Nagasuma Chandra
Professor
Ph.D.: University of Bristol, UK
Post-doctoral research:
Indian Institute of Science, Bangalore
Year of Joining: 2011
Email:nchandra@iisc.ac.in
A major interest in the laboratory is to understand genome-wide perturbations in several human diseases using multi-level modelling of biological systems and translate such insights into biomarker and drug discovery. A specific focus is to understand how anti-microbial resistance emerges and identify new strategies and drug-combinations for tackling resistance.
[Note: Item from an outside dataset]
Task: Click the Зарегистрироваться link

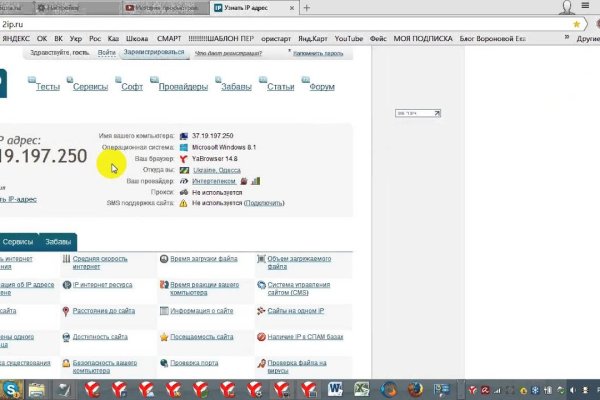Action: click(x=154, y=51)
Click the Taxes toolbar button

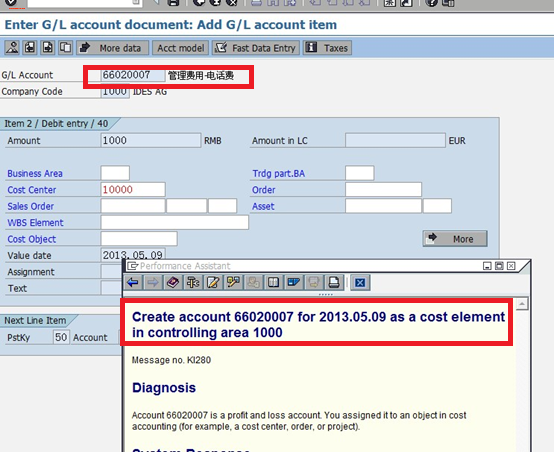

In the last few years, my laboratory has been working on obtaining a molecular systems view of Mycobacterium tuberculosis (Mtb) with an aim of (a) understanding mechanisms of drug resistance in the pathogen and discovering strategies for tackling drug resistant varieties, (b) probing genomescale metabolic networks in the pathogen under different stress conditions and identifying the set of essential genes, (c) identifying molecular networks perturbed in macrophages and whole blood samples from tuberculosis patients to identify maximally responding modules and host biomarkers based on them, (d) understanding iron homeostasis in infection and (e) obtaining a structural view of the mycobacterial proteome, characterize its pocketome and identifying druggable targets as well as repurposable drug candidates.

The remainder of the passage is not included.